Premessa doverosa: chi scrive questo sentito quanto triste necrologio, ha un rapporto col gioco del calcio declinato solo e soltanto al passato. I volti di quel calcio, sia dei giocatori, sia degli allenatori, sia dei loro cantori, mi emozionano al pari dei ricordi più belli che ognuno di noi ha legati al periodo dell’infanzia ed alla prima giovinezza, col pensiero ai nonni, ai regali di Natale o alle scuole elementari. Lo scrivo per prevenire l’accusa di essere “passatista” poiché io ammetto dichiaratamente e orgogliosamente di esserlo, a dispetto di un’età poco superiore ai 40. Io sono stato infatti passatista con il calcio, sport che ho visceralmente amato da piccolo, già al compimento dei 15 anni (il che vuol dire, seconda metà degli anni ’90) quando mi accorgevo istintivamente che questo meraviglioso gioco, che tale resta nella sua pura essenza, stava prendendo la strada dell’industria, che le società di calcio si apprestavano a diventare aziende a scopo di lucro. Me ne staccai fatalmente, con dispiacere ma con altrettanta convinzione. Non solo l’amore, ma neppure l’interesse, possono essere acquistati. Esistono solo come sentimenti disinteressati e spontanei.
Io penso che se i professionisti che raccontano lo sport prendessero a riferimento la fantasia, l’ironia, l’eleganza e l’inconfondibile tratto stilistico che il compianto Franco Zuccalà, scomparso ieri a Milano all’età di 83 anni, dispensava nei suoi servizi per la Domenica Sportiva o per altre trasmissioni calcistiche, varrebbe la pena starli a sentire anche avendo perduto completamente interesse per il risultato sportivo, o avendo, come fanno in tanti, già visto la partita in televisione o sul pc.
Il suo modo di raccontare la partita era tutto fuorché ragionieristico: in un periodo nel quale il calcio era ancora passione ancorata a rituali tradizionali (il campionato la domenica e le coppe il mercoledì, la numerazione delle squadre in campo compresa fra l’1 e l’11, le divise con i colori sociali di sempre) Zuccalà era capace di offrire associazioni geniali e trovate da funambolo del giornalismo, ponendosi da questo punto di vista nel solco del modello dell’indimenticato Beppe Viola: sdrammatizzare la partita di calcio offrendone uno sguardo obliquo o l’aspetto più scherzoso.

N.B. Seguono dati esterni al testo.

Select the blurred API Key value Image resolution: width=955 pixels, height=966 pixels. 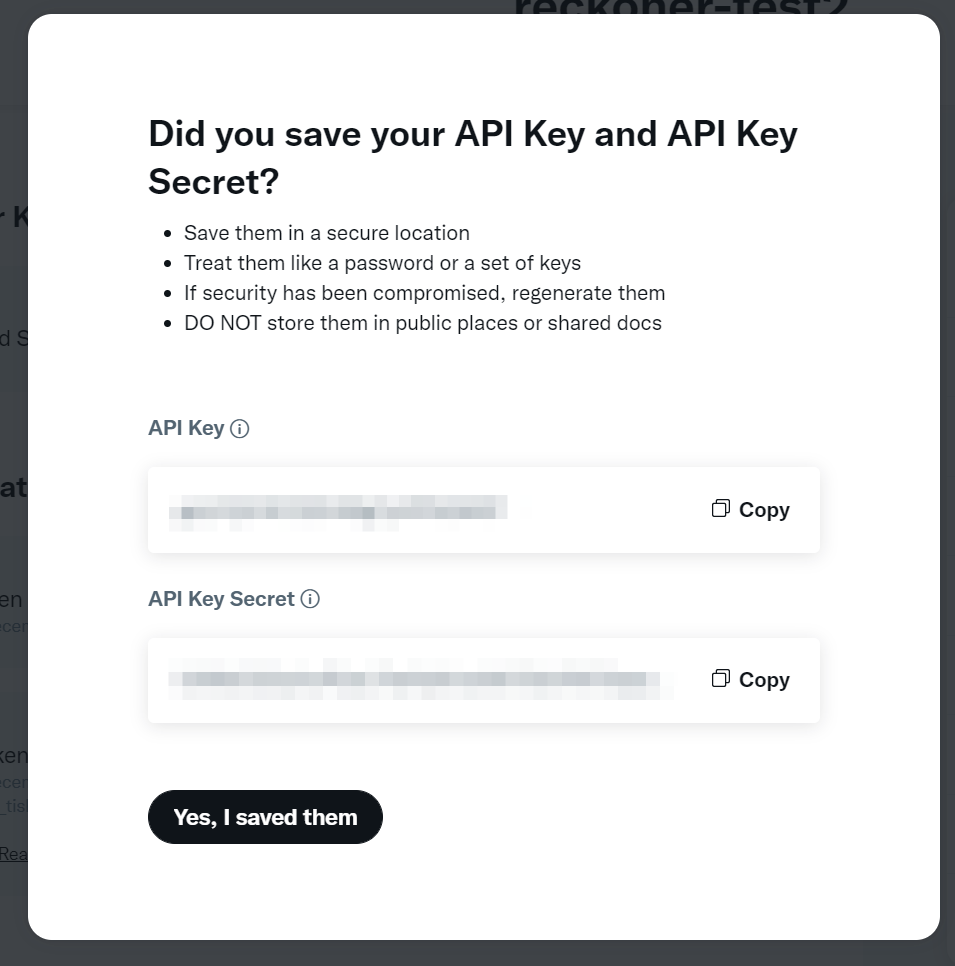[x=338, y=510]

Questa operazione riusciva anche perché i tempi di quel calcio erano ben lontani da quelli frenetici e spesso puramente consumistici attuali, i quali sembrano richiedere tassativamente a chi lo racconti un profluvio di espressioni ansiogene e di noiosi e moderni tecnicismi, (che hanno peraltro altezzosamente messo al bando il gergo tradizionale di questo gioco). Non solo autentici poeti, come Zuccalà o Luigi Necco, ma anche i commentatori meno geniali di quelle lontane domeniche, erano tutti dotati del tratto della riconoscibilità stilistica e del calore umano, tutti felici cantori di un prodotto che dagli stadi entrava nelle case delle persone senza essere sottoposto alla censura preventiva del tecnicismo fine a se stesso, dell’anglicismo all’ultima moda o dell’aderenza ai canoni aziendalistici su cui questo sport ha voluto sacrificarsi.

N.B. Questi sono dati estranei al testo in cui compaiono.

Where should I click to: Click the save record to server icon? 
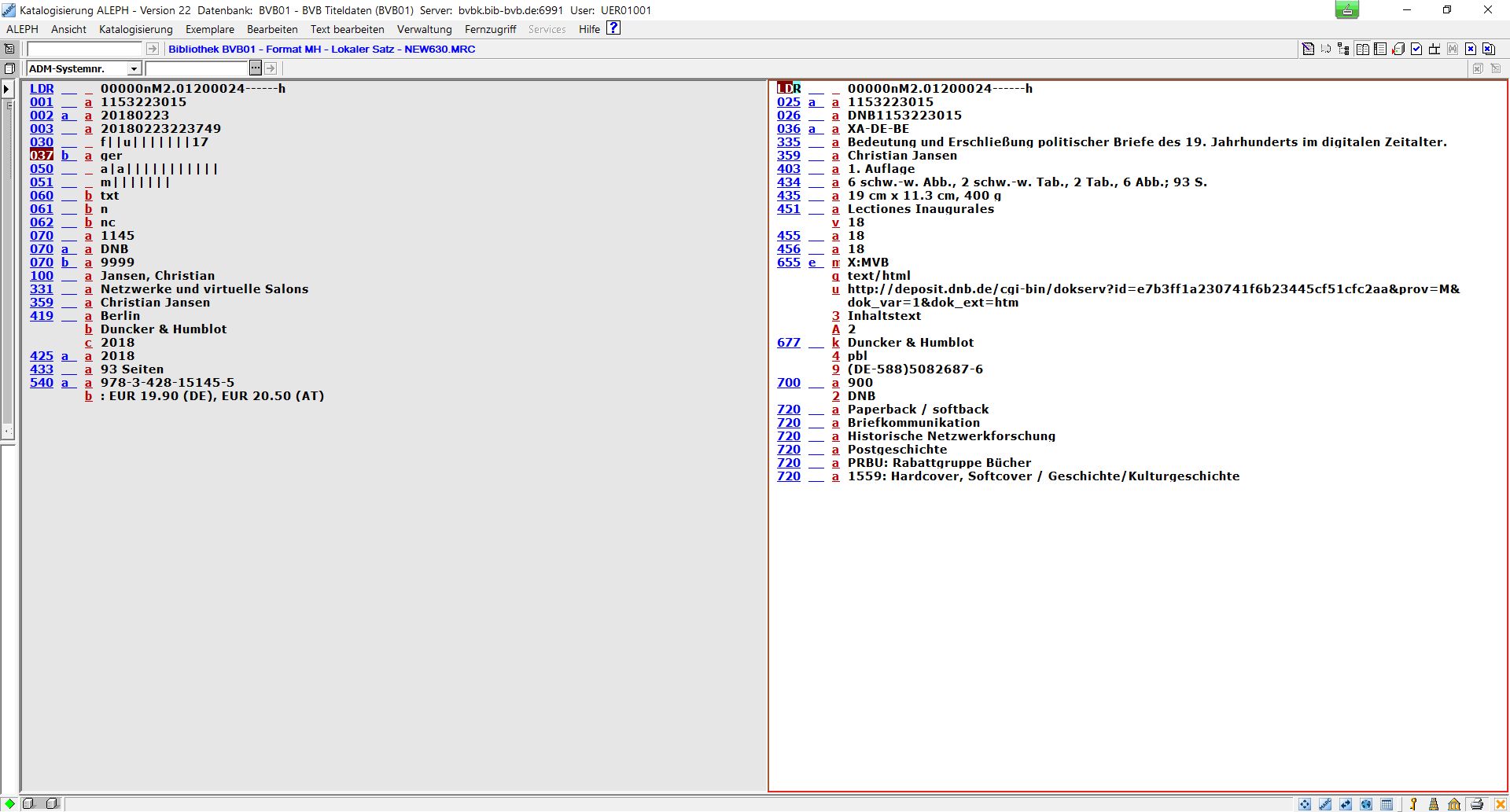click(x=1398, y=49)
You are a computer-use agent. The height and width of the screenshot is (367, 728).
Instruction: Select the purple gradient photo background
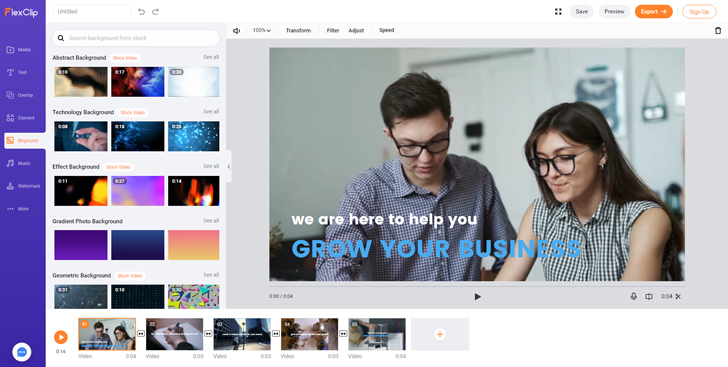pos(81,245)
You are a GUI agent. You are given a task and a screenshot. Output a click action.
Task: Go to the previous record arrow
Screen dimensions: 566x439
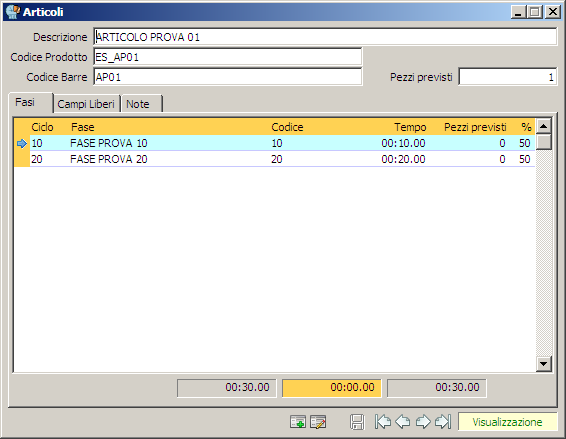(402, 422)
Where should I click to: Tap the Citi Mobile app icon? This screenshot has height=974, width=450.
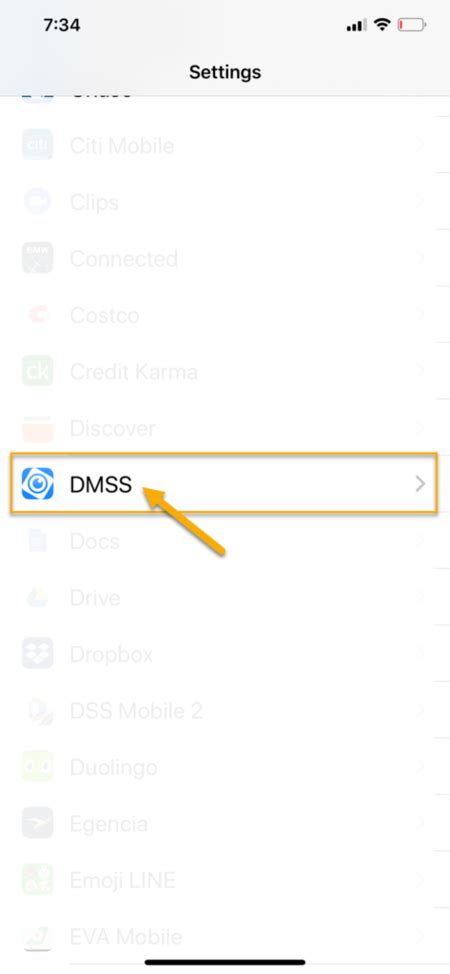37,145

Franco Zuccalà ci deliziava con i suoi racconti colorati riguardanti essenzialmente le squadre milanesi. E che importava se noi tenevamo per la Juve o per un’altra squadra! Erano, quelli di Zuccalà, servizi accompagnati anche da bellissimi disegni animati degli operatori tecnici della RAI, con i personaggi del pallone (era il tempo del Milan degli olandesi e dell’Inter dei tedeschi) trasfigurati e caricaturizzati, raffigurati in divertenti vesti pittoresche.
E se qualcuno dicesse che era già un modo di fare spettacolo attorno al pallone, di commercializzarlo, io non ho alcun problema a dire che questo è vero, ma che almeno si trattava di arte. Che dietro quell’utilizzo dell’immagine, ma prima ancora della parola, c’era del pensiero. Che ascoltare quei servizi da giovani studenti era anche un modo per capire quante potenzialità espressive il linguaggio riservi alle persone, specialmente quando si racconti un evento di grandissimo impatto sociale e popolare, per quanto fondamentalmente ludico, come il calcio.
Fino a quando questo sport non si sono messi a raccontarlo allo stesso modo i giornali sportivi e quelli economici, con le coordinate aziendalistiche del “fatturato”, della “penetrazione nei mercati asiatici” o con la conta “imbecille” dei followers, che garantisce più profitti di una vittoria in Coppa Uefa (che ora si chiama in un altro modo, ci siamo capiti).
Non sarebbero stati questi tempi per Franco Zuccalà.